Homélie pour le 21edimanche ordinaire
Version audio :
Assure toi-même la paix de notre vie,
arrache-nous à la damnation éternelle
et veuille nous admettre au nombre de tes élus1.
Cette supplique tirée du Canon Romain – c’est à dire de la première prière eucharistique, juste avant la consécration –, résume assez justement me semble-t-il la prière d’ouverture ainsi que les lectures et l’évangile de ce dimanche. Je vous propose de commenter ces trois propositions à la lumière des textes que l’Église offre à notre méditation aujourd’hui.
La première demande – « assure toi-même la paix de notre vie » – rappelle le ton et le contenu de la prière d’ouverture : donne à ton peuple d’aimer ce que tu commandes et de désirer ce que tu promets. Cette prière oriente notre regard vers le haut, c’est à dire vers les promesses que Dieu s’est engagé à accomplir pour nous. Cependant l’accomplissement de celles-ci suppose de notre part un certain amour : l’amour de ce que Dieu commande. Augustin dira que la paix est la tranquillité de l’ordre. Et l’ordre consiste tout simplement à accomplir ce qui est ordonné à notre fin, qui est la béatitude, la vision de paix, la vision de Dieu. La paix que nous demandons à Dieu est particulière.
Elle est reprise au cours de chaque messe, après le Notre Père :
Seigneur Jésus, tu as dit à tes apôtres :
Je vous laisse la paix
Je vous donne ma paix
La traduction française ne rend pas la formulation latine. Ce ne serait pas très grave si la dite formulation n’était pas tirée directement de l’Écriture, de la bouche-même de Jésus. La version latine dit en effet :
Pacem reliquo vobis
Pacem meam do vobis
Le verbe latin « relinquere » dont en tirée la forme « relinquo » ne signifie pas en français « laisser », mais « abandonner » ! Il a donné en français « déréliction ». Ainsi nous découvrons que Jésus nous abandonne la paix ! La paix qu’il nous abandonne est celle du monde. C’est un peu comme s’il nous disait : « votre pseudo paix ne m’intéresse pas, elle n’est pas authentique : débrouillez-vous avec elle. La vraie paix est celle que je vous donne ! ». Voulons-nous recevoir cette paix ? Nous avons donc une très grande responsabilité dans le processus de paix. La paix dans le monde dépend de la manière dont nous recevons la paix de Jésus. Autrement dit la paix dans le monde dépend de la paix de notre cœur ! Et cette paix-là, nous aurons à en rendre compte car elle dépend de notre consentement personnel, de notre engagement personnel.

Données fournies:

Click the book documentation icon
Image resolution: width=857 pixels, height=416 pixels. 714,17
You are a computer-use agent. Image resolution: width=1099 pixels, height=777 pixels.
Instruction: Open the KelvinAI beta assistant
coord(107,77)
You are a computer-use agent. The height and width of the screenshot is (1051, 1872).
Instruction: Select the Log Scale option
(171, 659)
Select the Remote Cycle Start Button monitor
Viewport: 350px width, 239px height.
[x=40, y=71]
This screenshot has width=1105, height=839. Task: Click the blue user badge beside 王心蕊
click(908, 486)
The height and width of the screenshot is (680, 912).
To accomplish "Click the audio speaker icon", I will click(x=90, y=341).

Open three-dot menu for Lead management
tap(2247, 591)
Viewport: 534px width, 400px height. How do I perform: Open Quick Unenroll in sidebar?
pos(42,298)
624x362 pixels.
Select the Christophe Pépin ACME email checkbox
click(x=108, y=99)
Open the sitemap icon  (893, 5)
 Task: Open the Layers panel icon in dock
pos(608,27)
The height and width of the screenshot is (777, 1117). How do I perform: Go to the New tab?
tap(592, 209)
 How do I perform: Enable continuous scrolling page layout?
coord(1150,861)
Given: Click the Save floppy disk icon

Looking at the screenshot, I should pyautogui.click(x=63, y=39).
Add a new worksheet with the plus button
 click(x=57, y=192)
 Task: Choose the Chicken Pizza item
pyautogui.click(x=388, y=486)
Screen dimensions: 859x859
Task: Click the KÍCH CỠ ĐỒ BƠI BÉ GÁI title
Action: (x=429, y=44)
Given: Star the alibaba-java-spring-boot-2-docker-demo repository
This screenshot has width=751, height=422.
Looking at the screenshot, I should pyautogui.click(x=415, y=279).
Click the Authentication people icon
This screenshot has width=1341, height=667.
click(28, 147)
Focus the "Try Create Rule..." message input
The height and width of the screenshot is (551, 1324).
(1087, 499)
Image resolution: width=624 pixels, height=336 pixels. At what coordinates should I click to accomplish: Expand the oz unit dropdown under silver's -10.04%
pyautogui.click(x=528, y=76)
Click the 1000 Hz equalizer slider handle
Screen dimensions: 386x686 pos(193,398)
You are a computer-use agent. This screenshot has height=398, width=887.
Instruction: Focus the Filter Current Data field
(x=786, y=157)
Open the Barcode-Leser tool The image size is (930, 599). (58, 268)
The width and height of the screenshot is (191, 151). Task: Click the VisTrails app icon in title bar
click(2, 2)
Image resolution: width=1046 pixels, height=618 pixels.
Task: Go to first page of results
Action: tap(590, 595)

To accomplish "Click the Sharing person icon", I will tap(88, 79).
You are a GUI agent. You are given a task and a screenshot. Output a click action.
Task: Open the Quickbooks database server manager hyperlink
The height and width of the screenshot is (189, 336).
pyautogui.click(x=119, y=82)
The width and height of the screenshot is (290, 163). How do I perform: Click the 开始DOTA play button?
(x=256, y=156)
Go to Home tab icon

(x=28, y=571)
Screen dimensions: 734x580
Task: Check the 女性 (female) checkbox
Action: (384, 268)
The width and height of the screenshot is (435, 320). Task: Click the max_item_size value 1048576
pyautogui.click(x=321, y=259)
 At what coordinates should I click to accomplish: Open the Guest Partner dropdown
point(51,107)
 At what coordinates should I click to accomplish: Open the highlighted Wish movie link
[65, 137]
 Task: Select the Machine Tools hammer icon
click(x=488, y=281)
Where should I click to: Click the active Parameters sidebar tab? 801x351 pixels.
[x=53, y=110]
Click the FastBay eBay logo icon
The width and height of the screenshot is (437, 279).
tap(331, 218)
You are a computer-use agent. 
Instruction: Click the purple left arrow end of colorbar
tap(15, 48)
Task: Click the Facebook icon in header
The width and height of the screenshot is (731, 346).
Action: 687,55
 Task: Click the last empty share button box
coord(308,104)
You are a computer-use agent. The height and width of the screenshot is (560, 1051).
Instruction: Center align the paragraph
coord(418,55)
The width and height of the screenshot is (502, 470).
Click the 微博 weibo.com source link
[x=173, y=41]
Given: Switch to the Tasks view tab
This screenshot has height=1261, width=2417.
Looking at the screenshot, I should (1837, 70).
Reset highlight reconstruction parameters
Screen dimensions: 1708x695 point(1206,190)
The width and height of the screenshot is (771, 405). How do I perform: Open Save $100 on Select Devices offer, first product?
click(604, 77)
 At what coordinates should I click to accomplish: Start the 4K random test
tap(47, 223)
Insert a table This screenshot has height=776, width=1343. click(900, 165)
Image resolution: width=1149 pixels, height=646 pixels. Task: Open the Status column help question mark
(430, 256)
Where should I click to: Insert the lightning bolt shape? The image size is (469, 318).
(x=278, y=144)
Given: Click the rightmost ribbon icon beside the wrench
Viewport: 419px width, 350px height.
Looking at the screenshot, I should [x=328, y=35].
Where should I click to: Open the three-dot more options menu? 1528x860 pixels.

Consignes:
**a.** Relevez les trois demandes de la supplique du Canon Romain que cite l'homélie.
**b.** Poursuivez l'homélie à partir de sa dernière phrase.

Réponses par consigne:
**a.**
Assure toi-même la paix de notre vie
arrache-nous à la damnation éternelle
veuille nous admettre au nombre de tes élus

**b.**
Que se passe-t-il lorsque l’on se trompe d’engagement ? On va dans le décor, évidement, et on entraîne les autres avec soi assez souvent. « Aller dans le décor », est précisément le sens du verbe « pécher » tel qu’on le trouve dans la Bible. Étymologiquement le verbe « pécher » signifie « manquer la cible », « viser à côté ». Contrairement à ce que l’on croit, le péché ne désigne donc pas un manquement à une prescription. En fait la prescription est faite pour nous orienter dans la bonne direction. La prescription est comme ces panneaux routiers indicateurs qui nous permettent de prendre la bonne route afin d’atteindre le but que nous nous sommes fixé. Prescription et destination sont donc tout de même très liées car si l’on ne suit pas le panneau indicateur on risque fort de ne pas aboutir où l’on devait. Mais elles ne doivent pas être confondues. C’est justement ce que Jésus indique dans l’évangile lorsqu’il dénonce ces gens qui pensaient que manger et boire en sa présence et aussi écouter ses enseignements, suffisait. Non ! Cela ne suffit pas. Et il est important de le relever au moment où nous venons d’entendre sa parole et allons manger et boire le Corps et le Sang du Christ. En vérité Jésus nous demande une participation. Le salut n’est pas automatique, même s’il est gratuit. La vie n’est pas un long fleuve tranquille. La damnation est possible.
C’est la deuxième supplication placée en exergue de mon propos. La semaine dernière l’évêque qui présidait a profité du thème du feu pour parler de l’enfer. Tel est bien le sujet. Savez-vous que l’enfer est nécessaire à la garantie de notre liberté ? Notre liberté doit nous permettre d’atteindre le but que Dieu nous a fixé qui est de vivre en sa présence éternellement. Il doit donc nécessairement exister un état, un espace où la créature ayant fait un usage abusif et mauvais de sa liberté, puisse vivre éternellement séparé de la présence de Dieu. Cet espace est l’enfer. L’enfer est un état dans lequel on souffre éternellement d’être aimé de Dieu. En effet Dieu aime tout ce qu’il crée et Dieu ne change jamais d’avis. Le damné refuse éternellement l’amour dont Dieu l’aime. Sa souffrance consiste à être aimé contre son gré. Pour le faire comprendre l’image suivante peut nous aider : chacun de nous a besoin d’oxygène pour vivre. Si vous contractez une allergie à l’oxygène, vous souffrez à chaque respiration tout n’en ayant pas moyen de ne pas respirer. C’est cela l’enfer ! Jésus est venu nous arracher à cette damnation, mais elle reste possible ici bas, si nous le voulons ! Le diable et les mauvais anges l’ont voulu. Ils ne supportaient pas de recevoir de Dieu la béatitude ; ils voulaient la prendre par eux-mêmes. Le péché originel est l’exact reflet de cet acte d’orgueil.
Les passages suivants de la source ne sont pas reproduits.